I have an issue that I've exhausted with days of Google searches. I have a text catalog created with ID CS6. Sections were PDF documents given to me from our engineering department. The book was created, exported and all went well until I found out that when I try to copy and paste the text into Microsoft Word or Note Pad, I get a lot of small boxes in place of the letters. When I try to search the text in Adobe Reader, I can't find words which I can see are there.
This is the first catalog I've created in CS6. Previous catalogs created in the exact same manner in CS4 & CS2 do not have this issue. I thought it could have been the infamous Arial Narrow font issue and researched that to death.
Any ideas would be most helpful. This is a 1300 page catalog that customers cannot search.
I have a text catalog created with ID CS6. Sections were PDF documents given to me from our engineering department.
Can you search those PDF documents from your engineering department? I.e. before inclusion in the book? Were those PDFs placed into InDesign? How were they generated?
If you can search those PDfs before book inclusion, it sounds like you may have a "refried PDF" encoding problem. That process - taking a PDF and re-PDF-ing it - can generate problems, and if Dov shows up in this thread he'd advise against it, I bet. I would wonder how the fonts were embedded by your engineers, and if those fonts are the same fonts that are being re-encoded in a non-searchable way. I'm guessing that you have some Identity-H in your engineer's files (open PDF in Acrobat -> Properties -> Fonts tab -> Encoding) that is colliding with the re-encoding of an identically-named font in the parts of your book that are not your refried PDFs.
That's just a guess, though. More details about the engineering PDFs will help us figure out what is going on with a bit more certainty.
Yes, I can search the PDF documents from the engineering department with no issue prior to inclusion into the book. I did place the PDF pages into ID and then they were generated as an interactive PDF.
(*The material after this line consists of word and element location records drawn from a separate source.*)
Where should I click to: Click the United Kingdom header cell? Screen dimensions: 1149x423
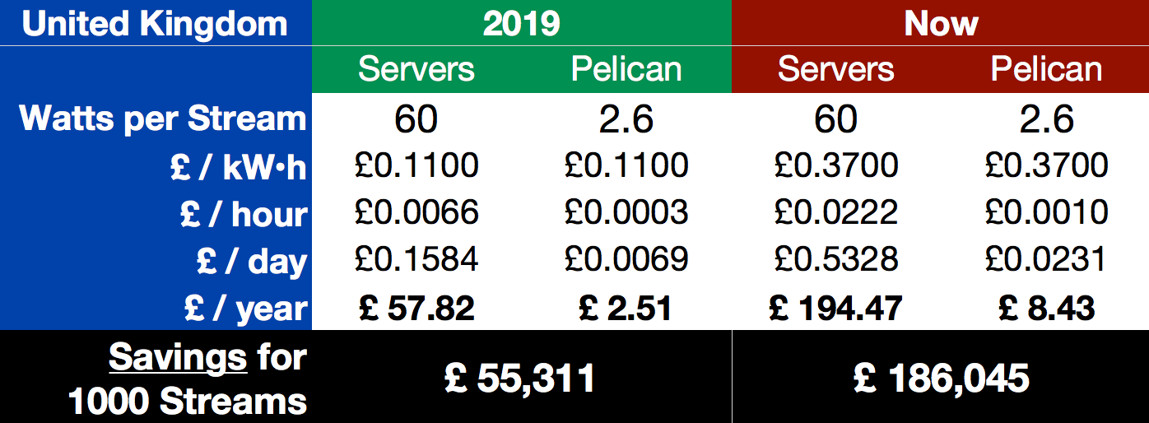(x=155, y=23)
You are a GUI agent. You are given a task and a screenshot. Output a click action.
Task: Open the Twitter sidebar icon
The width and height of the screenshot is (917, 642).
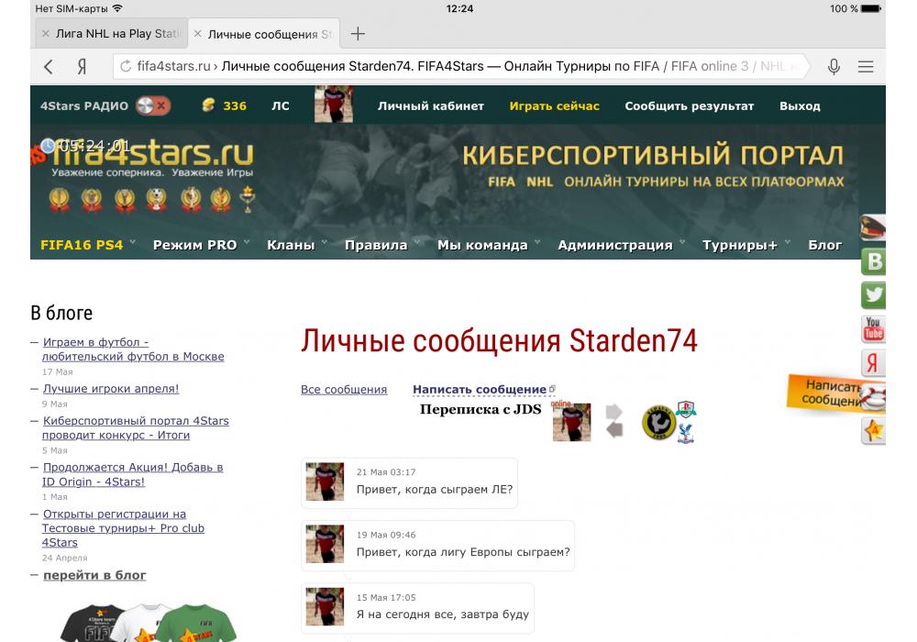coord(873,295)
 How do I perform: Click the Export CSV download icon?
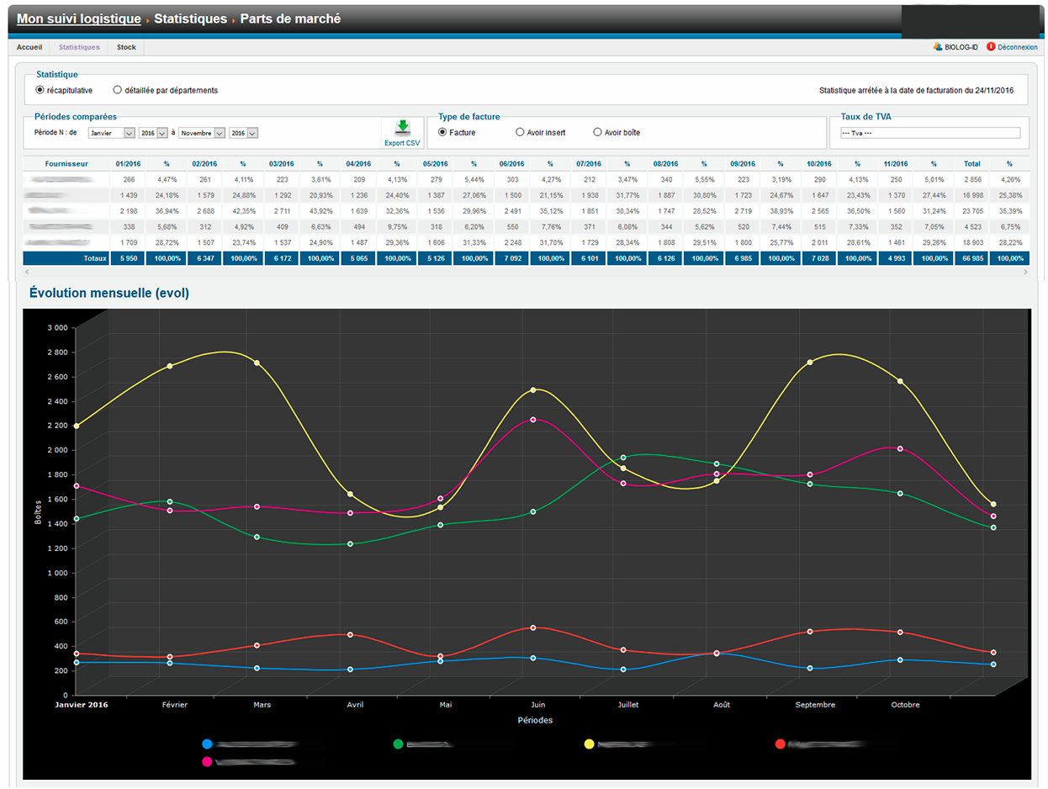coord(402,128)
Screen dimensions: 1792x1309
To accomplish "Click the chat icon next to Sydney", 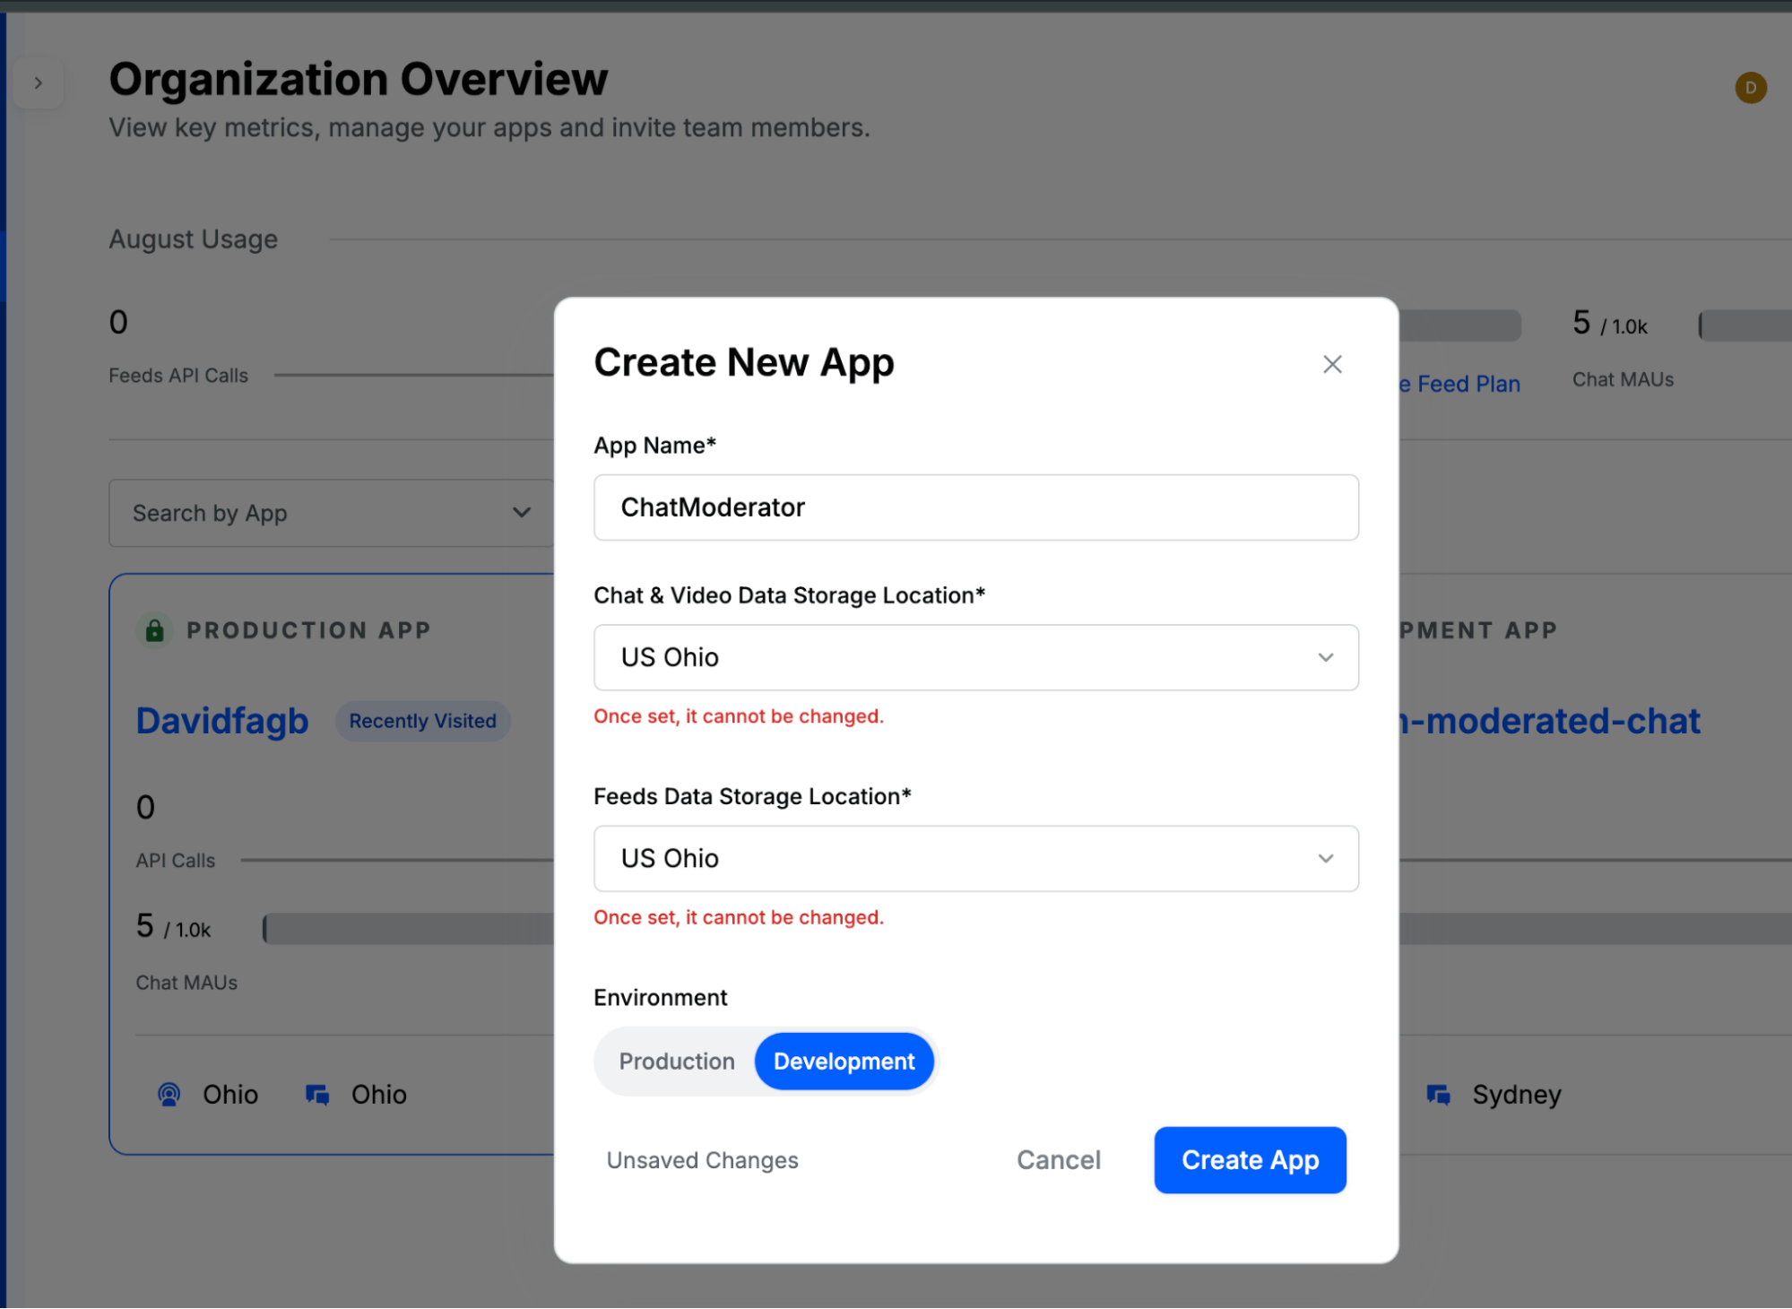I will point(1439,1095).
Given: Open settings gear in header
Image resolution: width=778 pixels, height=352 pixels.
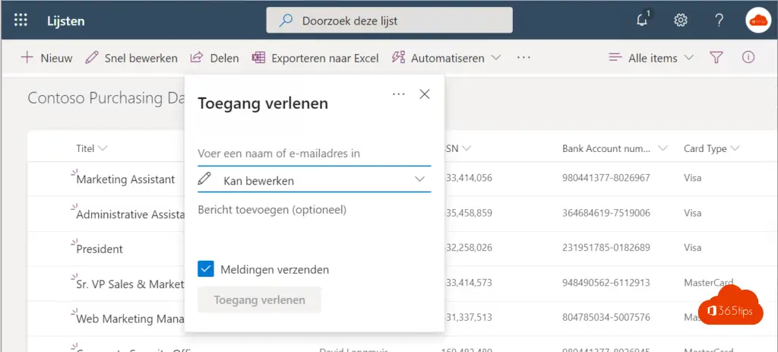Looking at the screenshot, I should coord(681,21).
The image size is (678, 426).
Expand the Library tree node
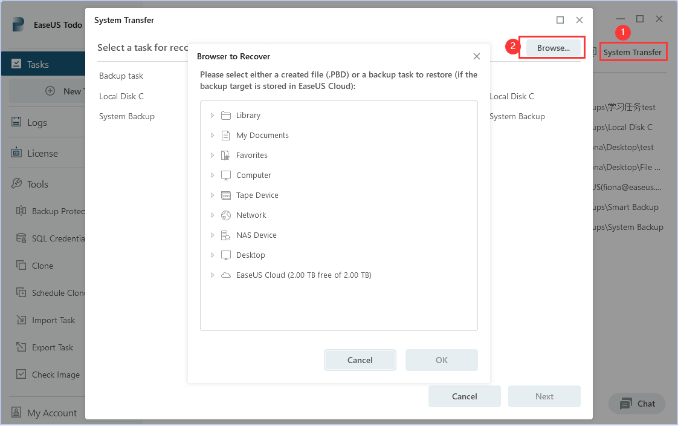coord(212,116)
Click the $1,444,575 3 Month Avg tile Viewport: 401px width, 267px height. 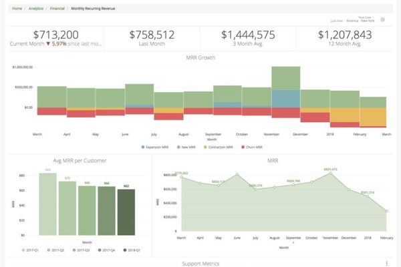point(248,38)
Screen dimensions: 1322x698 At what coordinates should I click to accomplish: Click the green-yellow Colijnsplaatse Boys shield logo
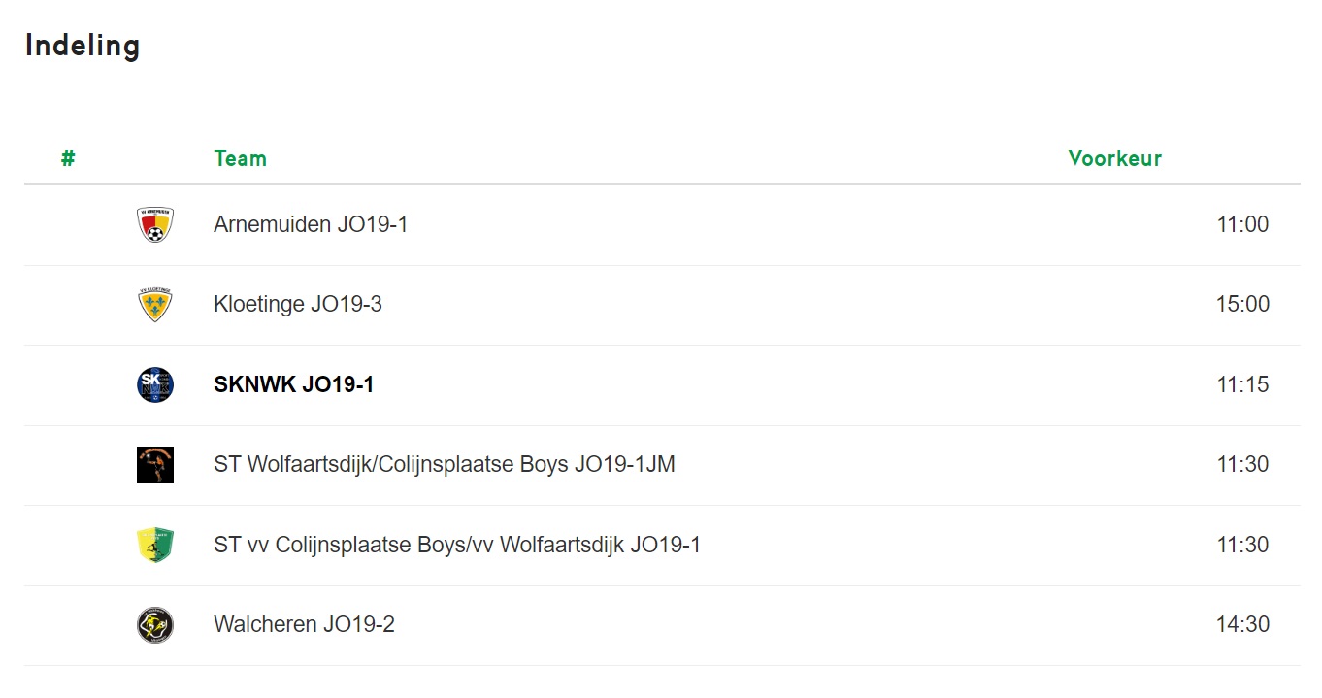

Previous years, the PDFs generated by engineering were done via Crystal Reports. In reviewing the current files, they show:
PDF Producer: PrimoPDF
PDF Version: 1.3 (Acrobat 4.x)
The fonts show:
Arial (Embedded Subset), Type: TrueType, Encoding: Custom
Arial, Bold (Embedded Subset), Type: TrueType, Encoding: Custom
The previous years file show:
PDF Producer: Powered by Crystal
PDF Version: 1.5 (Acrobat 6.x)
The fonts show:
Arial (Embedded Subset), Type: TrueType, Encoding: Built-in
Arial, Bold (Embedded Subset), Type: TrueType, Encoding: Built-in
Huh. Well, it seems like my hunch was incorrect. It might be an encoding collision, but I can't say. I wonder what it is about PrimoPDF output that doesn't work this time around. I'm just guessing here, you may have already tried all of this, but - what happens if you export as a print PDF? Is it then searchable? How about if you just place one PrimoPDF-generated PDF into ID, then just export that? Is that searchable? Because there are a variety of things changing here from your previous functional searchable PDFs:
CS4 -> CS6
Crystal Reports -> PrimoPDF
Print -> Interactive (because Interactive PDF was unavailable in CS4 IIRC)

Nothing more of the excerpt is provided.